A Tunis court has overruled the appeal of imprisoned presidential candidate, TV boss Nabil Karoui, meaning that he will likely remain in detention throughout the remaining campaigning period.
Tunisia votes in its legislative elections on Sunday, with the second round of the presidential vote between Mr Karoui and the independent Kais Saied scheduled for October 13.
As news of the court decision came in, much of the air seemed to leave the offices of Mr Karoui’s party, Qalb Tounes (Heart of Tunisia), with staffers realising that they would now have to fight two elections with their candidate in prison, awaiting trial on 2016 allegations of tax evasion and money laundering following his arrest on August 23.
Speaking shortly before the court's ruling, Samir Achour, a senior member of Qalb Tounes' political bureau told The National that any ruling that kept the presidential candidate in prison would undermine the validity of the election result. "Of course, that wouldn't be a fair vote, " he said, adding "there's every possibility that we would contest that (outcome)."
Responding to questions submitted to his lawyer by Arab Weekly, which have a Tunis office, Mr Karoui told the newspaper: "I wasn't given the chance to communicate my programme and I was prevented from doing it by a court order, the timing of which was suspicious.

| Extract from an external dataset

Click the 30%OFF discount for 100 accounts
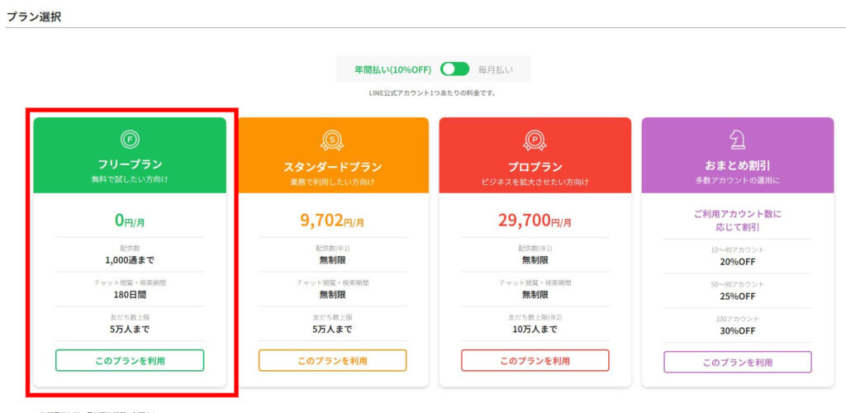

It simply amounts to muzzling me and forbidding me to interact with voters."
For the Qalb Tounes team in the capital, the public absence of Mr Karoui has hurt his campaign. While conceding that a limited number of people would have voted for Mr Karoui simply as a result of what they saw as the injustice of his situation, the party’s experience in the field, allied to the relatively low turnout of the election (45.02 per cent) ,Mr Achour suggested: “there was a huge campaign to discourage people from voting for Nabil because he was in jail. So these guys didn’t go and vote for someone else, they just didn’t vote.”
Both Professor Saied and Mr Karoui entered the presidential race as outsiders, campaigning on popular platforms that, though wildly different in approach, focused very much upon the country’s poor and overlooked population.
As the results of the first ballot came in, that strategy appeared to have paid dividends, with ¨Professor Saied reaping 18.4 per cent of the vote and Mr Karoui placing second with 15.58 per cent ahead of a field dominated by many of the big beasts of Tunisian politics. Among those competing against Mr Karoui and Professor Saied were Prime Minister Youssef Chahed and the candidate of the country’s dominant post 2011 party, Abdelfattah Mourou of the moderate Islamist, Ennahda movement.
For Tunisia, frequently lauded as the lighthouse of the Arab uprisings, any dispute over the legitimacy of what have otherwise observed to have been free and fair elections would cut to the very heart of its democratic transition. For many within the Karoui campaign there is no constitutional mechanism to allow for what are undeniably unique circumstances and no precedent available by which to seek guidance. Moreover, the Constitutional Court, which would typically rule in such a situation, remains unformed, raising the possibility of a divided public vote whose legitimacy was open to question.
With gossip of private polling suggesting that Professor Saied has already established a solid lead over Mr Karoui ahead of the October runoff, it is probable that both Mr Karoui’s current imprisonment, as well as what his supporters claim was a campaign of official harassment in the build up to the September vote, may be revisited.
Moreover, though those rumoured polls have yet to be tested, they also suggest that Qalb Tounes is due convincing win on Sunday. Under Tunisia's parliamentary rules, the majority party is eligible to nominate its own candidate for Head of Government, (prime minister) suggesting that this dramatic story may be a long way from over.